(Saved data entries)

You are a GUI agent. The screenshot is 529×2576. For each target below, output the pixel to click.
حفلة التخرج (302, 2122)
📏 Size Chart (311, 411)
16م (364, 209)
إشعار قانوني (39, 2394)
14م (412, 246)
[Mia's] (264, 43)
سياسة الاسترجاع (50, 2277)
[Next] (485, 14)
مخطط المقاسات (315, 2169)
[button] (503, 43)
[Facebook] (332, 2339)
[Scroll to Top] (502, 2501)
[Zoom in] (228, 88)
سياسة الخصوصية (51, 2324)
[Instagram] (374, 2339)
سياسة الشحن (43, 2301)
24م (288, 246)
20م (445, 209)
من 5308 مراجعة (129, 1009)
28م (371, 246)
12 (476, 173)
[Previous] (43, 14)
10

_What you need to do_: Please show every line above that includes the word "سياسة".

_Answer for the task_:
سياسة الاسترجاع (50, 2277)
سياسة الخصوصية (51, 2324)
سياسة الشحن (43, 2301)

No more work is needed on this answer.